Immonoassays, in which antibodies are used in various formats to detect analytes, play an important role in the fields of clinical diagnostics, environmental analysis and basic biological research. Many rapid methods for detecting protein analytes, bacterial analytes with high selectivity and sensitivity have been developed in the past years. These include radio-activity based immunoassay, chemiluminescence based immunoassay, magnetic based assay, fluorescence or colormetric based immunoassay. Many are commercially available, evaluated and validated under stringent requirement testing programs. Some rapid test systems incorporate more than one immunology-based technology into the test system to improve specificity and/or sensitivity. Immunology-based rapid assays already in existence can be further modified or incorporated into other systems to improve their performance, which obviates the need to create entirely new detection systems.
Array based immunoassay technologies for multianalytes detection has exploded since the introduction of DNA microarrary technology in the early 90s. The technology that produces high-density arrays formed by spatially addressable synthesis of bioactive probes on a 2-dimensional solid support has greatly enhanced and simplified the process of biological research and development. The key to current microarray technology is deposition of a bioactive agent at a single spot on a microchip in a “spatially addressable” manner.
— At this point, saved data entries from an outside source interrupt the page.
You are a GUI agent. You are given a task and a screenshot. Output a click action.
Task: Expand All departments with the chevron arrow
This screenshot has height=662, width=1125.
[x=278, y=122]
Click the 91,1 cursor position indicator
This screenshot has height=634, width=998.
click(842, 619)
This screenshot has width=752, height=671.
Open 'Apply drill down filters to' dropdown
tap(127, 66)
An alternative approach to the spatially addressable method is the concept of using fluorescent dye-incorporated polymeric particles to produce biological multiplexed arrays. U.S. Pat. No. 5,981,180 discloses a method of using color coded particles in conjunction with flow cytometry to perform multiplexed biological assay. Microspheres conjugated with DNA or monoclonal antibody probes on their surfaces were dyed internally with various ratios of two distinct fluorescence dyes. Hundreds of “spectrally addressed” microspheres were allowed to react with a biological sample and the “liquid array” was analyzed by passing a single microsphere through a flow cytometry cell to decode sample information. U.S. Pat. No. 6,023,540 discloses the use of fiber-optic bundles with pre-etched microwells at distal ends to assemble dye loaded microspheres. The surface of each spectrally addressed microsphere was attached with a unique bioactive agent and thousands of microspheres carrying different bioactive probes combined to form “particles array” on pre-etched microwells of fiber optical bundles. More recently, a novel optically encoded microsphere approach was accomplished by using different sized zinc sulfide-capped cadmium selenide nanocrystals incorporated into microspheres (Nature Biotech. 19, 631–635, (2001)). Given the narrow band width demonstrated by these nanocrystals, this approach significantly expands the spectral barcoding capacity in microspheres.
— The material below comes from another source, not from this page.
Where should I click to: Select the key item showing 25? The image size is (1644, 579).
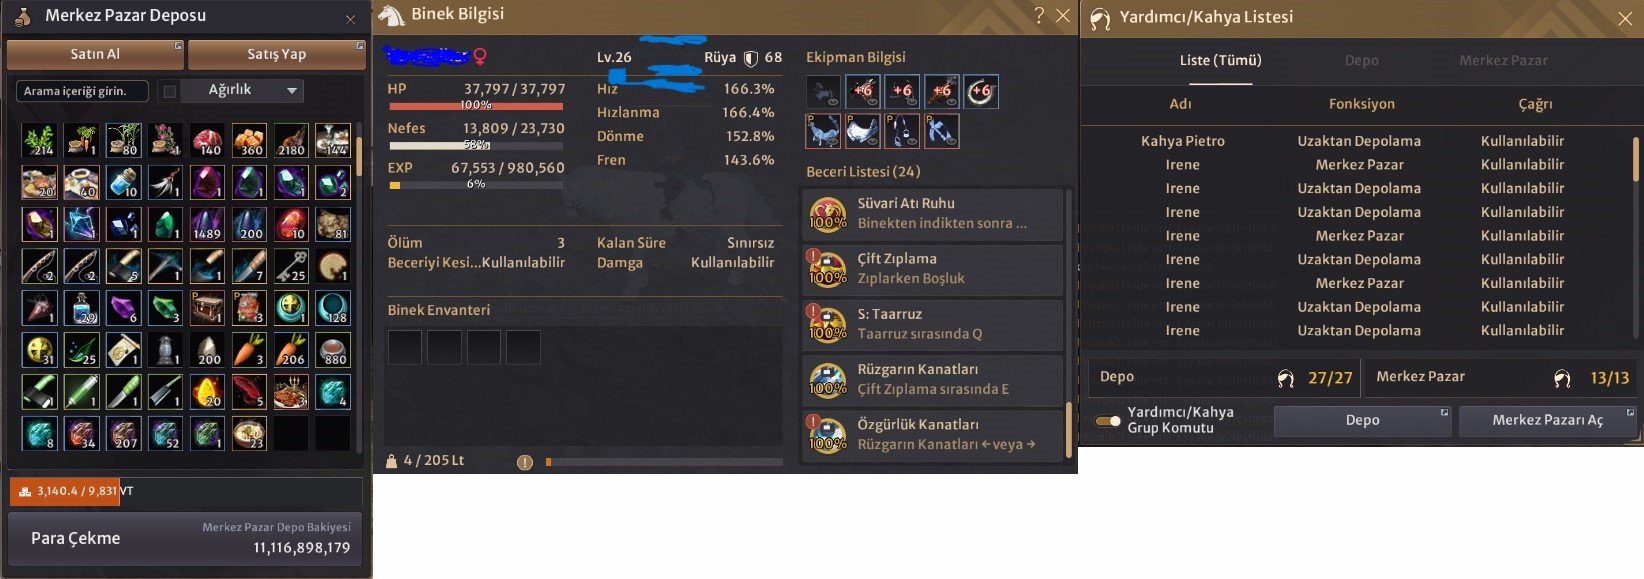(x=291, y=266)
Even though the “spectrally addressed microsphere” approach does provide an advantage in terms of its simplicity over the old fashioned “spatially addressable” approach in microarray making, there was still a need in the art to make the manufacture of biological microarrays less difficult and less expensive.
U.S. Ser. No. 09/942,241 provides a microarray that is less costly and easier to prepare than those previously disclosed because the support need not be modified. Nevertheless, the microspheres remain immobilized on the substrate. U.S. Ser. No. 09/942,241 provides a microarray comprising: a substrate coated with a composition comprising microspheres dispersed in a fluid containing a gelling agent or a precursor to a gelling agent, wherein the microspheres are immobilized at random positions on the substrate. The substrate is free of receptors designed to physically or chemically interact with the microspheres. That invention utilizes a unique coating composition and technology to prepare a microarray on a substrate that need not be pre-etched with microwells or pre-marked in any way with sites to attract the microspheres, as disclosed in the art.